Faço uma despedida e uma despedida é sempre melancólica. Abandono hoje a Tribuna em que ia fazer jubileu daqui a dois anos. É triste deixá-la.
O Júri sempre a minha escola, de onde me devia ter afastado, esta foi a minha escola, o meu fanal.
Tudo o que sei, aprendi no convívio dos cidadãos jurados, que me ensinaram a entender a explicação da lei não como uma forma tarifada da imposição de penas, mas como um instrumento de defesa da sociedade dentro de critérios eminentemente humanos, compreendendo os motivos e as razões profundas que, algumas vezes, levam as criaturas à prática de atos violentos ou desesperados, na defesa de seus afetos mais caros. Aprendi no Júri maciças lições de vida, presenciei gestos de solidariedade, vi decisões carregadas de sabedoria.
O Júri foi ponto de partida de uma longa atividade profissional.
Foi daqui, desta Tribuna, foi com o seu aval, que saí para uma incursão na vida política, em cargos eminentes. Não imaginava voltar, mas o meu fadário me trouxe novamente ao Tribunal do Júri.
Não arrefeceu o meu amor por esta Casa e por esta Tribuna, mas não é possível prosseguir mais.
É imprudente. Temo eu, receia minha família, que as coronárias não resistam por muito tempo aos debates tão desgastantes dos processos do Júri.
As lutas neste Tribunal são cheias de dificuldades, de imprevistos, de apreensões, de preocupações, sobretudo quando o advogado tem um verdadeiro sentimento de sua responsabilidade, quando tem a consciência de que dele depende a liberdade de um cidadão.

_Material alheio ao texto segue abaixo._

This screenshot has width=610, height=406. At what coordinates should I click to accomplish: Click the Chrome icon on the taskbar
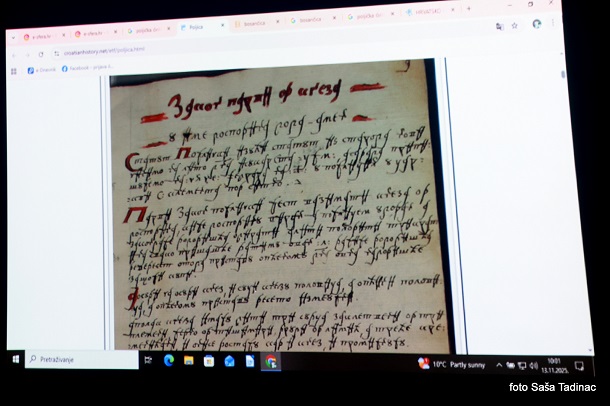pyautogui.click(x=269, y=361)
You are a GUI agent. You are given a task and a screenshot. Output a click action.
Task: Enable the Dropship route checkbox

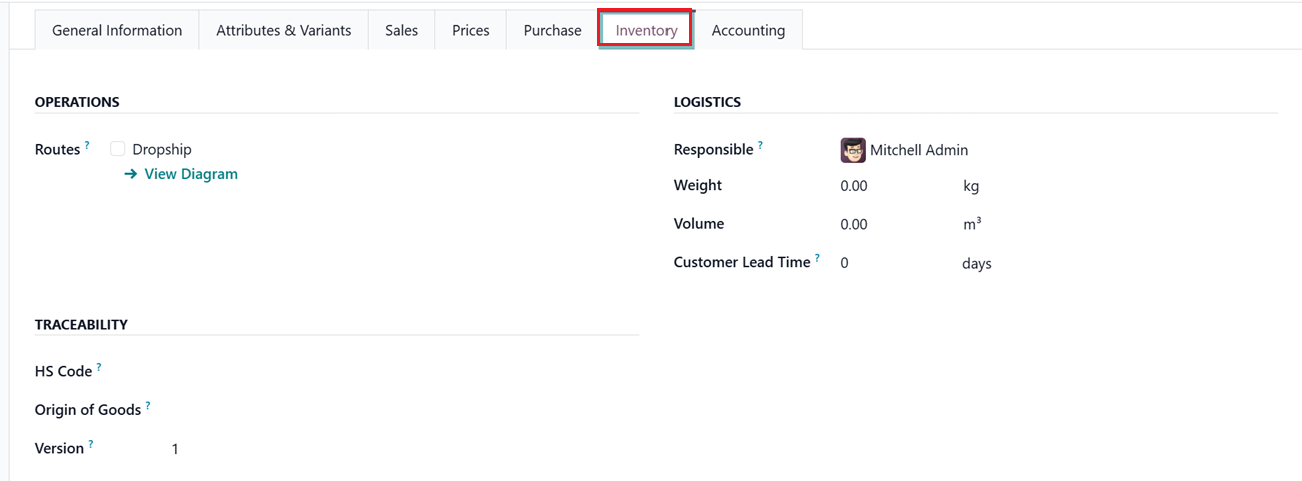118,149
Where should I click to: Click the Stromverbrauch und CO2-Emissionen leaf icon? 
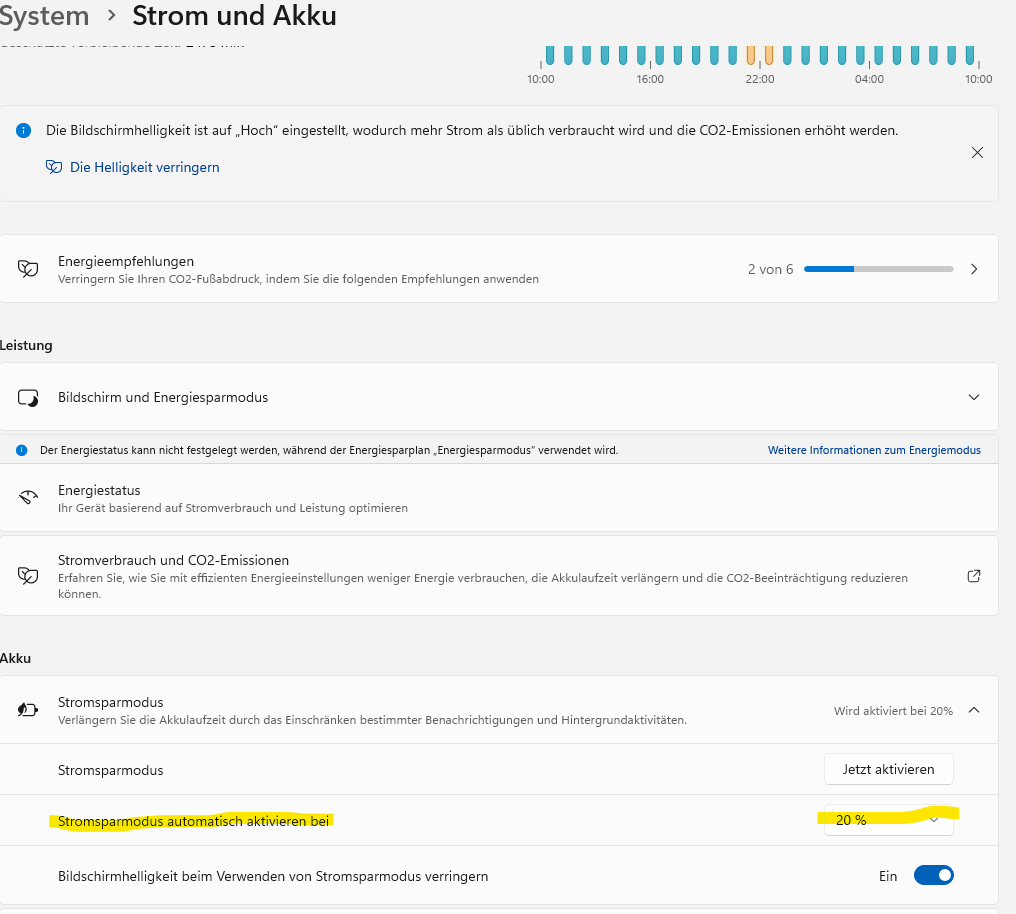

Mais pesada é essa responsabilidade quando se tem a convicção de que a causa é justa, de que não há razão para mandar o acusado para a prisão. Neste caso, como o Júri verá dentro em pouco, a condenação representaria apenas a satisfação de uma vindita.
Sim, seria iníquo e desnecessário mandar para o cárcere uma pessoa que pode ser útil à sua família e à vida social.
Cadeia não é solução, não recupera, não ressocializa, não regenera ninguém; avilta, degrada, corrompe.
Esse é o axioma que nem mais se precisa demonstrar e que todos hoje compreendem.
A segregação não ensina, nem é capaz de fazer com que a pessoa reaprenda a viver no meio social, dentro de sua coletividade; ao contrário, a reclusão é fonte de vícios, é geradora de revoltas, é um eficaz dissolvente do caráter.
A prisão adapta ao isolamento, jamais à vida em liberdade.
Senhores jurados, nestes processos, como o que hoje ides julgar, como em todos os casos submetidos à competência do Tribunal do Júri, se deve principiar pelo exame da personalidade dos protagonistas do fato, o que permite verificar a participação que a vítima sempre tem, maior ou menor, na eclosão da deflagração da tragédia.
O cidadão jurado percebe rapidamente quando o fato foi provocado pela vítima, e isso eu tive oportunidade de observar nestes 48 anos de profissão.
O jurado tem sempre uma justa percepção do quadro posto diante dos seus olhos e decide com aquele golpe de vista genial, de que falava o grande Magarinos Torres, juiz magnífico, amigo maior da instituição do Júri.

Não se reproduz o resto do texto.